AI Hiring with LLMs: A Context-Aware and Explainable Multi-Agent Framework for Resume Screening
Frank P. -W. Lo, Jianing Qiu, Zeyu Wang, Haibao Yu, Yeming Chen, Gao Zhang, Benny Lo
TL;DR
We address the challenge of high-volume, objective resume screening by proposing a context-aware, multi-agent framework that uses Retrieval-Augmented Generation (RAG) to dynamically tailor evaluations to each job role. The system comprises four agents—resume extractor, evaluator, summarizer, and score formatter—to parse resumes, score against role-specific criteria, generate explainable feedback, and output standardized results; the evaluator retrieves external knowledge via RAG, enabling $S^J=\{S_S^J,S_K^J,S_W^J,S_B^J,S_E^J\}$ with $S_{final}^J=\sum_i w_i S_i^J$ without fine-tuning the model. Experimental results on 105 anonymized resumes show that multi-agent RAG-LLMs (e.g., with DeepSeek-V3) achieve higher $PC_{10}$ and $SC_{10}$ and lower $MAE$ than single-model baselines, with $PC_{10}=0.84$, $SC_{10}=0.74$, and $MAE=0.90$, and strong alignment with HR assessments.

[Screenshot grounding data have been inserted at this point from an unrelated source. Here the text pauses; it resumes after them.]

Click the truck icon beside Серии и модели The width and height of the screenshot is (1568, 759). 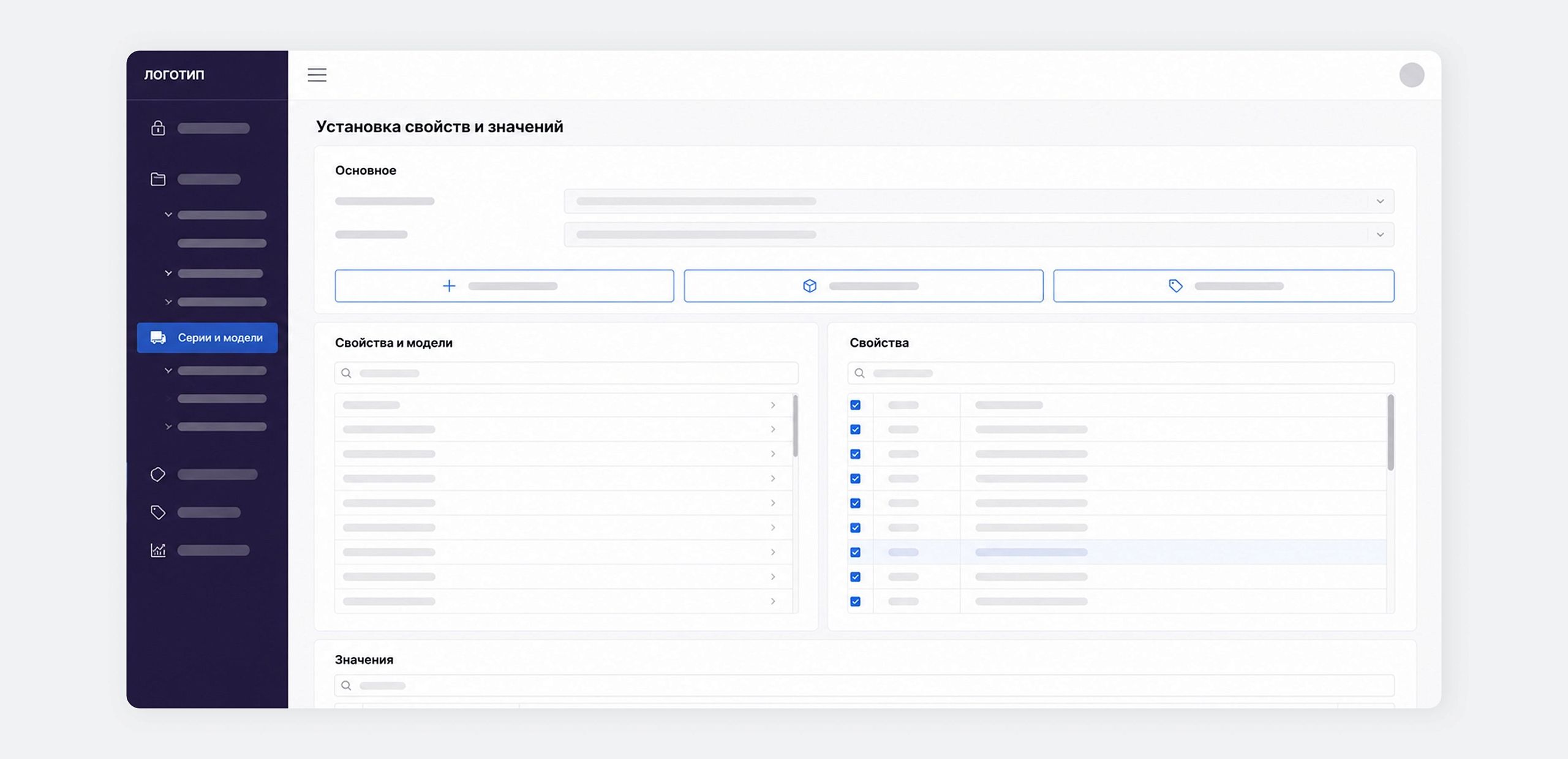(x=158, y=338)
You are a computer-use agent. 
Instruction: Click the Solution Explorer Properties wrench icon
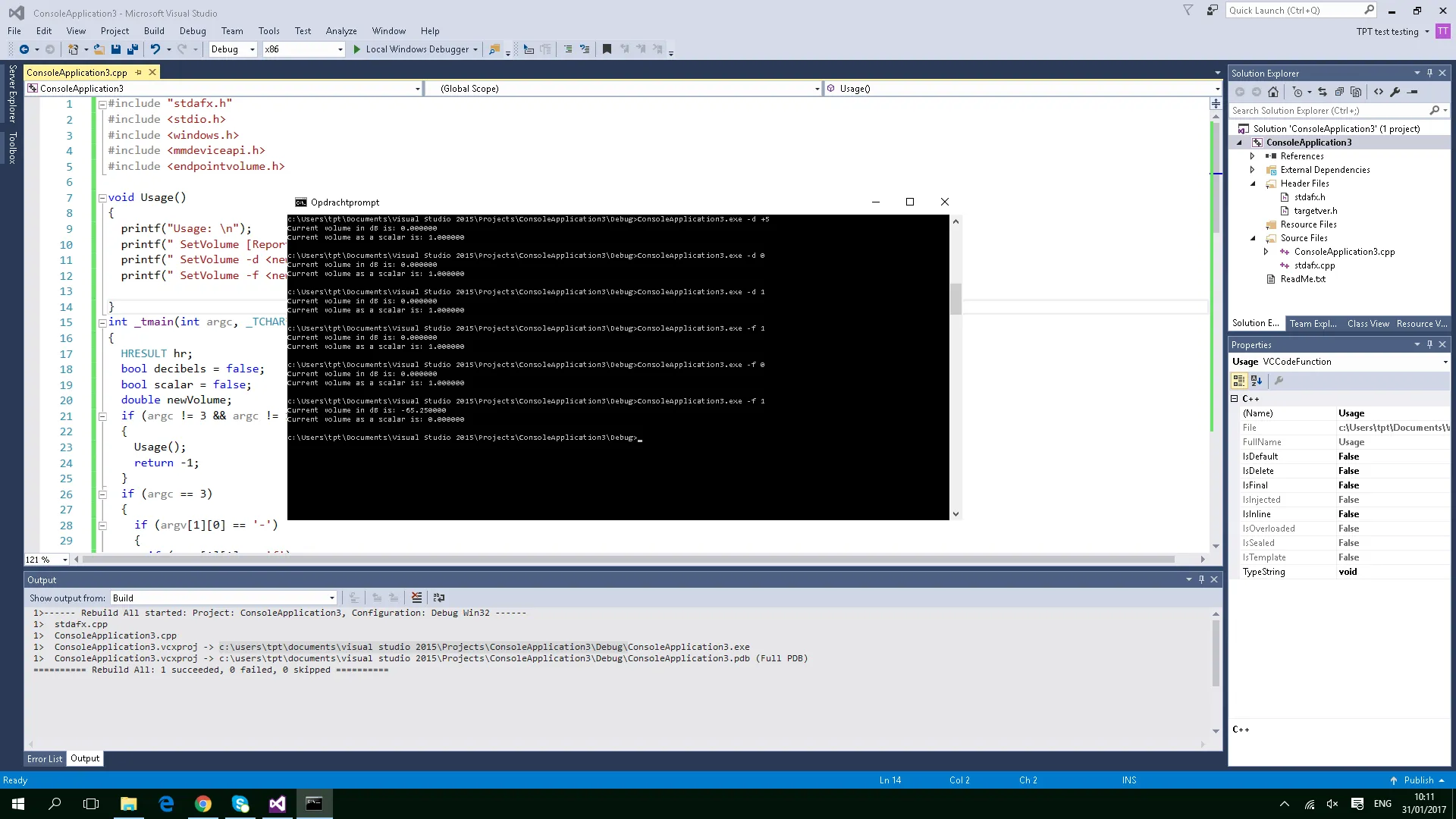coord(1395,92)
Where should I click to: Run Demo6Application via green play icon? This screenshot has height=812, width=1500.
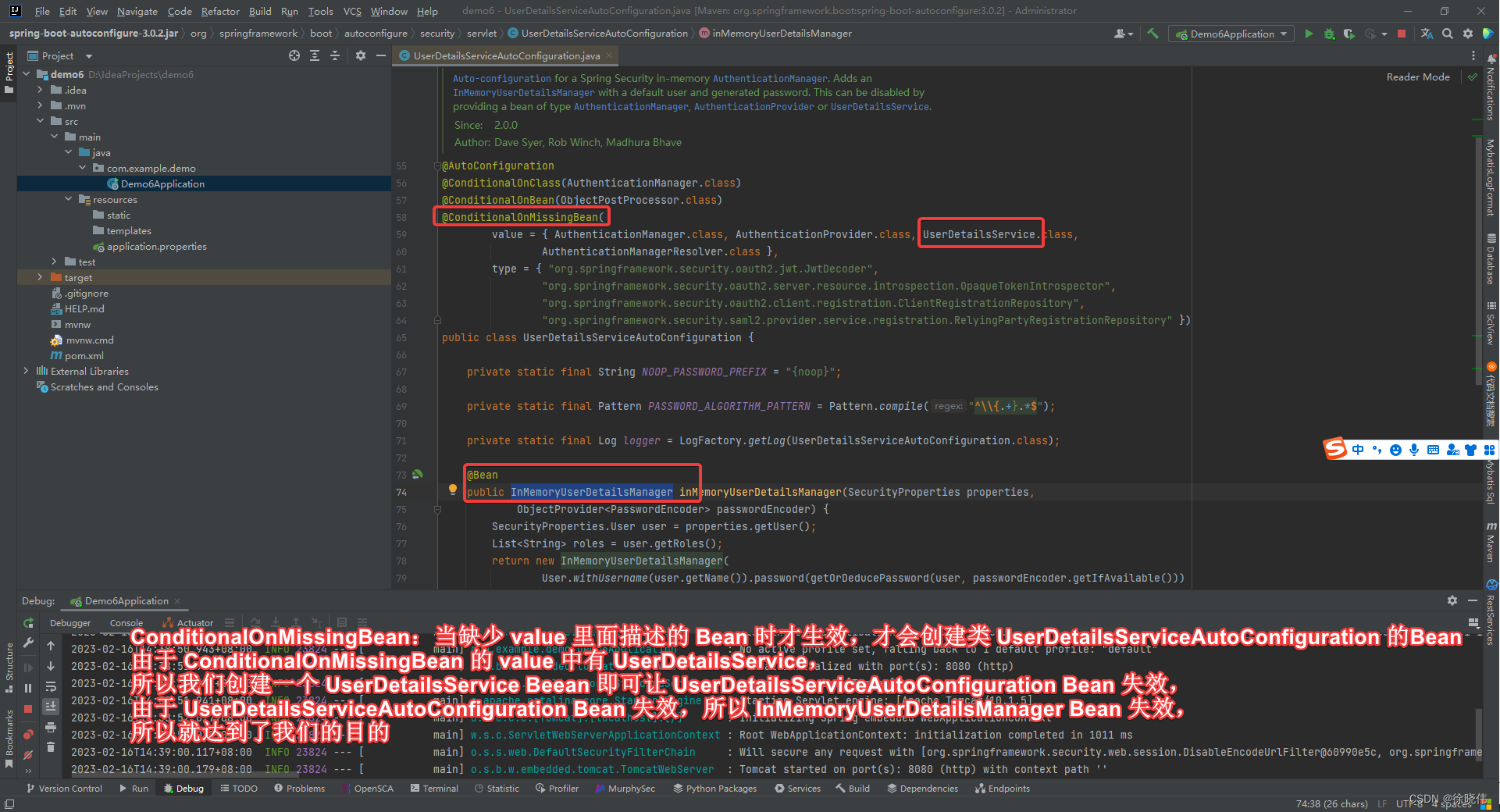pyautogui.click(x=1309, y=34)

The framework improves transparency and adaptability by decoupling extraction, evaluation, and feedback, and it can adapt to diverse hiring criteria across industries without retraining, demonstrating practical impact for scalable, fair, and explainable AI-driven hiring.
Abstract
Resume screening is a critical yet time-intensive process in talent acquisition, requiring recruiters to analyze vast volume of job applications while remaining objective, accurate, and fair. With the advancements in Large Language Models (LLMs), their reasoning capabilities and extensive knowledge bases demonstrate new opportunities to streamline and automate recruitment workflows. In this work, we propose a multi-agent framework for resume screening using LLMs to systematically process and evaluate resumes. The framework consists of four core agents, including a resume extractor, an evaluator, a summarizer, and a score formatter. To enhance the contextual relevance of candidate assessments, we integrate Retrieval-Augmented Generation (RAG) within the resume evaluator, allowing incorporation of external knowledge sources, such as industry-specific expertise, professional certifications, university rankings, and company-specific hiring criteria. This dynamic adaptation enables personalized recruitment, bridging the gap between AI automation and talent acquisition. We assess the effectiveness of our approach by comparing AI-generated scores with ratings provided by HR professionals on a dataset of anonymized online resumes. The findings highlight the potential of multi-agent RAG-LLM systems in automating resume screening, enabling more efficient and scalable hiring workflows.